Ils avaient cessé de causer ; leurs regards seuls se parlaient, mais ses regards, à elle, étaient tout autres. En vérité, jamais des yeux humains ne m’avaient semblé exprimer tant de sentiments à la fois : de la pitié, du sacrifice, de la tristesse, et quelque chose de plus encore, quelque chose comme une reconnaissance infinie, éternelle, que le langage impuissant renonçait à traduire.
Ils furent, un moment, sans voix, en face l’un de l’autre. Je demeurais rêveur, sans comprendre. La nuit s’avançait lentement. C’était l’heure bénie où tout s’apaise, où les violences mêmes se changent en quiétude. Pas une feuille ne bougeait. Dans les champs voisins, des paysans rassemblaient leurs instruments de culture. Le crépuscule avait un parfum d’héliotrope…
Elle lui avait pris les mains et les pressait sur ses lèvres, éperdument.
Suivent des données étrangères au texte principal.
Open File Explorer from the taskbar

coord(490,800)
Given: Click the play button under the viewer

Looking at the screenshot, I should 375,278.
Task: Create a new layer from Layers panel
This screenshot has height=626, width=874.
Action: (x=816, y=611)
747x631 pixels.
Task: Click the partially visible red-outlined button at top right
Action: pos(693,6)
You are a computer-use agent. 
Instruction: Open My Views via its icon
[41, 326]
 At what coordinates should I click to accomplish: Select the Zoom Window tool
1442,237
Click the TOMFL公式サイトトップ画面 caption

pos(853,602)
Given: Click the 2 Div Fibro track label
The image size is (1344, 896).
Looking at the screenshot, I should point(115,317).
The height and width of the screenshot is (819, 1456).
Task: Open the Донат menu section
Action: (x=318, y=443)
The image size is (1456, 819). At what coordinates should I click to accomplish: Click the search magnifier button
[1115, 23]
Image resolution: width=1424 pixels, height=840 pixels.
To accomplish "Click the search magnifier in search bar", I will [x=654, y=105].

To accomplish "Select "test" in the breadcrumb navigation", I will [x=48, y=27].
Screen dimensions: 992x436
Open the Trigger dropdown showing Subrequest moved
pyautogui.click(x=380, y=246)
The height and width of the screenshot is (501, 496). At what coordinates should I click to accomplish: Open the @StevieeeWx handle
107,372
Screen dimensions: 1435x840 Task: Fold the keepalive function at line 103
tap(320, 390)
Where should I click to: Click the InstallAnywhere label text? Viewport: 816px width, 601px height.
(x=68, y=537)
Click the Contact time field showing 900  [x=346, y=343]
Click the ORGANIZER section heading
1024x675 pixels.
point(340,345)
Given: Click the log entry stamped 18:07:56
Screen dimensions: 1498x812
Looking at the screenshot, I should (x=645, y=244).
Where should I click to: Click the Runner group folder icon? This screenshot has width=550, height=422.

Je croyais rêver, être ailleurs que sur la terre, dans l’irréel, un conte de fées…
Qu’avait donc accompli cet homme pour mériter un tel transport de gratitude ? Pourquoi lui baisait-elle les mains ?…
J’étais ému, mon imagination s’égarait, battait le champ des hypothèses, s’élançait dans des conjectures bizarres, romanesques, sans rencontrer le vraisemblable.
Les ténèbres envahissaient la campagne, apportant avec elles le silence et le mystère.
Peu à peu, tout s’effaça, tout s’éteignit, et, bientôt, dans la nuit tout à fait tombée, je ne distinguai plus qu’une lamentation intermittente et confuse, comme un bruit lointain apporté par la brise.